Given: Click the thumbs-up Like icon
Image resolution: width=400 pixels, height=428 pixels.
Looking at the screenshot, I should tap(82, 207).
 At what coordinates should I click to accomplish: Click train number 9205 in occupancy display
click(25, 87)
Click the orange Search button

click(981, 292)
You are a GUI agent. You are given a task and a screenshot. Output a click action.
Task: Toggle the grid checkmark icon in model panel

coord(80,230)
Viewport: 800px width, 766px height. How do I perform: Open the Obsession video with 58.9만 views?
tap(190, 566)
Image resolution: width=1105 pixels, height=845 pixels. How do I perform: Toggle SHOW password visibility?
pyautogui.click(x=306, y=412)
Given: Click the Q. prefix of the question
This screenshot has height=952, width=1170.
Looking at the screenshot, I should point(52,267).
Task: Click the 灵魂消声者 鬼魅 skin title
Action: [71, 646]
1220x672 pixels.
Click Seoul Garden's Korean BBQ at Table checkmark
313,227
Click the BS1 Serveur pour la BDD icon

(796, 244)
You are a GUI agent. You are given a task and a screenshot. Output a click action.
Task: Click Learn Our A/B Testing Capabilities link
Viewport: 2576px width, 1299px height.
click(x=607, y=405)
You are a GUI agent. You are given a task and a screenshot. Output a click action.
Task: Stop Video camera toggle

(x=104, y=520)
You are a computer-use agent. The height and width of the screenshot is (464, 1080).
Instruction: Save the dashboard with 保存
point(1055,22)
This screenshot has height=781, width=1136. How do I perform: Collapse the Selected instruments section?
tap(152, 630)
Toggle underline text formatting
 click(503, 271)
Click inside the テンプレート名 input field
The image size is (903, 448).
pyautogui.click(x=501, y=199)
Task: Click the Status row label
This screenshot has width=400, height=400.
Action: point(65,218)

* WHAT IS REQUIRED
The line containing "Image resolution: width=400" marks the start. Repeat it and every line after it to the end of the listing above, exactly.

* RESPONSE BELOW
Image resolution: width=400 pixels, height=428 pixels.
Looking at the screenshot, I should tap(82, 207).
 At what coordinates should I click to accomplish: Click train number 9205 in occupancy display
click(25, 87)
Click the orange Search button

click(981, 292)
You are a GUI agent. You are given a task and a screenshot. Output a click action.
Task: Toggle the grid checkmark icon in model panel

coord(80,230)
Viewport: 800px width, 766px height. How do I perform: Open the Obsession video with 58.9만 views?
tap(190, 566)
Image resolution: width=1105 pixels, height=845 pixels. How do I perform: Toggle SHOW password visibility?
pyautogui.click(x=306, y=412)
Given: Click the Q. prefix of the question
This screenshot has height=952, width=1170.
Looking at the screenshot, I should point(52,267).
Task: Click the 灵魂消声者 鬼魅 skin title
Action: [71, 646]
1220x672 pixels.
Click Seoul Garden's Korean BBQ at Table checkmark
313,227
Click the BS1 Serveur pour la BDD icon

(796, 244)
You are a GUI agent. You are given a task and a screenshot. Output a click action.
Task: Click Learn Our A/B Testing Capabilities link
Viewport: 2576px width, 1299px height.
click(x=607, y=405)
You are a GUI agent. You are given a task and a screenshot. Output a click action.
Task: Stop Video camera toggle

(x=104, y=520)
You are a computer-use agent. The height and width of the screenshot is (464, 1080).
Instruction: Save the dashboard with 保存
point(1055,22)
This screenshot has height=781, width=1136. How do I perform: Collapse the Selected instruments section?
tap(152, 630)
Toggle underline text formatting
 click(503, 271)
Click inside the テンプレート名 input field
The image size is (903, 448).
pyautogui.click(x=501, y=199)
Task: Click the Status row label
This screenshot has width=400, height=400.
Action: point(65,218)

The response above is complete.